[Stored items]

------------------------------------------------------------------------

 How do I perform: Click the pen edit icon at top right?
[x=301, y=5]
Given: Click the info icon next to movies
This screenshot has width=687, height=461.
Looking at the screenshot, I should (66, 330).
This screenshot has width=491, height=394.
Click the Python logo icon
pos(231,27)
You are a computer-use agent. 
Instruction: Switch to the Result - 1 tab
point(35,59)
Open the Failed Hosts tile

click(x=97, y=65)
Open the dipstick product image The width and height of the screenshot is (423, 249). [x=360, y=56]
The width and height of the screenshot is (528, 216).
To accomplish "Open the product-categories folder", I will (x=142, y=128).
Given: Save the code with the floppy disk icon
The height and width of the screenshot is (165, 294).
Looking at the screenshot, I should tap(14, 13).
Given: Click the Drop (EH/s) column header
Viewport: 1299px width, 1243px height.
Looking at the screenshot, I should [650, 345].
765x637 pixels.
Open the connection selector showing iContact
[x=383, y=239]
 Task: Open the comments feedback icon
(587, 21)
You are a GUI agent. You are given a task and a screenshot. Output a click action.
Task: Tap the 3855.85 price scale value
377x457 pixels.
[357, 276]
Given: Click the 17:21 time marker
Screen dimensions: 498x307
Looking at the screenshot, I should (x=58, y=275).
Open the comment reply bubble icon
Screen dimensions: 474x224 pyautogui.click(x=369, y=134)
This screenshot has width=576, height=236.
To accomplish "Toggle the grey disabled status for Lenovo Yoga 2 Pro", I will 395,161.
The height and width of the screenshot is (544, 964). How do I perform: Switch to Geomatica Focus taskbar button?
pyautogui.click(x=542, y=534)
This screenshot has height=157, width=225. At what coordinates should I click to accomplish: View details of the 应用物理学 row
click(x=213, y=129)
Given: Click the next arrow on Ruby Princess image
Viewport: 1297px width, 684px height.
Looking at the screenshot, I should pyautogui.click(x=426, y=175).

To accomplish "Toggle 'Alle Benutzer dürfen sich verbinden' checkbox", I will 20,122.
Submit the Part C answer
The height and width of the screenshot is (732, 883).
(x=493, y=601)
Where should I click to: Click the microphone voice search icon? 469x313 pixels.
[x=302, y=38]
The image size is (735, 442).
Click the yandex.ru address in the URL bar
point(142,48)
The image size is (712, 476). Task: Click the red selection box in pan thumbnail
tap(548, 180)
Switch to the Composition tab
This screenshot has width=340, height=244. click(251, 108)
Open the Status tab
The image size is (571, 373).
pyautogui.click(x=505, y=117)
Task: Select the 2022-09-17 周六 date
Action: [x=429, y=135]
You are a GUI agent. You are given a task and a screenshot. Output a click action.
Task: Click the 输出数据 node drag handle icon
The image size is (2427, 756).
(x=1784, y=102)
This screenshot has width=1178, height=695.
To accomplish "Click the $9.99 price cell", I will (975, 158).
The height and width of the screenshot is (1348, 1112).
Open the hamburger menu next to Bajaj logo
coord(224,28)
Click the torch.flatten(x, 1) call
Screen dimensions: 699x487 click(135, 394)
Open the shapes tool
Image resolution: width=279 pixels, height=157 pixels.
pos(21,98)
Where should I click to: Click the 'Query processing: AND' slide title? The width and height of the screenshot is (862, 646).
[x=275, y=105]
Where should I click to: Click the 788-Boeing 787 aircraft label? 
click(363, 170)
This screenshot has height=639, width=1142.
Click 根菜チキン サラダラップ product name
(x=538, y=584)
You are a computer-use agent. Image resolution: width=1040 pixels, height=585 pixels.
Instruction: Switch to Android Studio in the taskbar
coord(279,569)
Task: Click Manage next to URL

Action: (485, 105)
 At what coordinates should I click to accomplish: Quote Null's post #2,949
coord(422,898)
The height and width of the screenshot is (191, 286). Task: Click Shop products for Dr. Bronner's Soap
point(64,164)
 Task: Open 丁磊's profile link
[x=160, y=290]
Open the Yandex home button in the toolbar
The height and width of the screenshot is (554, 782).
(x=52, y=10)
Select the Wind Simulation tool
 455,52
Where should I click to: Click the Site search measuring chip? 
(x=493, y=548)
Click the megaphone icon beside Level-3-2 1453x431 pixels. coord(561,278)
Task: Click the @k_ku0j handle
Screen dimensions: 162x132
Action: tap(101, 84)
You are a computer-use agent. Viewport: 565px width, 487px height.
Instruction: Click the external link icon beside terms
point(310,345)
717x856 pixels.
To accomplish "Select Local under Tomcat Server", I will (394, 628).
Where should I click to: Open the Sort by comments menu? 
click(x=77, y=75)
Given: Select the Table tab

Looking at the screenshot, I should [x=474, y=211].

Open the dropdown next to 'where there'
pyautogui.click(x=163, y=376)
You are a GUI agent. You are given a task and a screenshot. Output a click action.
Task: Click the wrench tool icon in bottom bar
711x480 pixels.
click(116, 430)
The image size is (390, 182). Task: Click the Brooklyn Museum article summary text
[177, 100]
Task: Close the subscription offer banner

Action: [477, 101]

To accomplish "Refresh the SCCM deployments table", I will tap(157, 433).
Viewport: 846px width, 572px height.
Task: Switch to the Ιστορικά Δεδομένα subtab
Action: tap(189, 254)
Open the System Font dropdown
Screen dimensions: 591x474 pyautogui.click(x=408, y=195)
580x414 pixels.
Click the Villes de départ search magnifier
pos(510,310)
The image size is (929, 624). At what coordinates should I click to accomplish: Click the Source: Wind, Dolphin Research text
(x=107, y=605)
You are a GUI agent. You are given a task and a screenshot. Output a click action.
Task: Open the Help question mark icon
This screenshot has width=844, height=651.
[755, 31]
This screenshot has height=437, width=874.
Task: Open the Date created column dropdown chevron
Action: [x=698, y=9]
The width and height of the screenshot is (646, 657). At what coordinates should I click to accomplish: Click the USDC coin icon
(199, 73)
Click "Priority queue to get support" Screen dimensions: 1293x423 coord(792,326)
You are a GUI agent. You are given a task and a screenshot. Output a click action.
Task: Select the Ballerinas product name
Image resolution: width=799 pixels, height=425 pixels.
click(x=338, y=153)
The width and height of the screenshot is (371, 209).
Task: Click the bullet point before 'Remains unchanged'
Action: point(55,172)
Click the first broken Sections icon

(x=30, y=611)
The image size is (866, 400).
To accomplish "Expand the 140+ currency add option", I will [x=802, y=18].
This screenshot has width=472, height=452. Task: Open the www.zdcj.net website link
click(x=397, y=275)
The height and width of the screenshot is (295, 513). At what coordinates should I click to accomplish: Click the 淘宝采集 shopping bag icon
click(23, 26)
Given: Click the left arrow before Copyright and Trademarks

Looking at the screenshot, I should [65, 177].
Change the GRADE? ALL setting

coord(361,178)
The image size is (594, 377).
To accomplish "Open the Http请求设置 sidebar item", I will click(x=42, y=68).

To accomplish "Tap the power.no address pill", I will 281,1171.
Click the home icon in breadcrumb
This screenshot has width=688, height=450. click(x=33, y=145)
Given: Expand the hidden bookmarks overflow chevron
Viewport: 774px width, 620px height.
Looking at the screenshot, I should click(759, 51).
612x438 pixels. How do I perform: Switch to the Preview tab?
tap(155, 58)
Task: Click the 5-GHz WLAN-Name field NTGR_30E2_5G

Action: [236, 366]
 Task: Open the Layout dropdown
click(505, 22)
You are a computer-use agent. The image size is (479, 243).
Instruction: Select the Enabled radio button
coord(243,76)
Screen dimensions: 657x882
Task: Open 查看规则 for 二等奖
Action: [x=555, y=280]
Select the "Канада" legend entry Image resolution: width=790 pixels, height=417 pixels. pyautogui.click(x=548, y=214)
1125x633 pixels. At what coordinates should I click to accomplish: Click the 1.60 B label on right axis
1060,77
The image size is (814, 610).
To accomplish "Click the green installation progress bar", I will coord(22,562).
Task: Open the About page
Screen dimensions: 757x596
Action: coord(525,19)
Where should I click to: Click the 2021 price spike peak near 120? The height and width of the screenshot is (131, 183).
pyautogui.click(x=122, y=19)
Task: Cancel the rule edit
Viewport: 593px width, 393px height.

------------------------------------------------------------------------

**Work to complete**
For the records above, state how many lines contain "computer", and nothing more.

**Exercise output**
4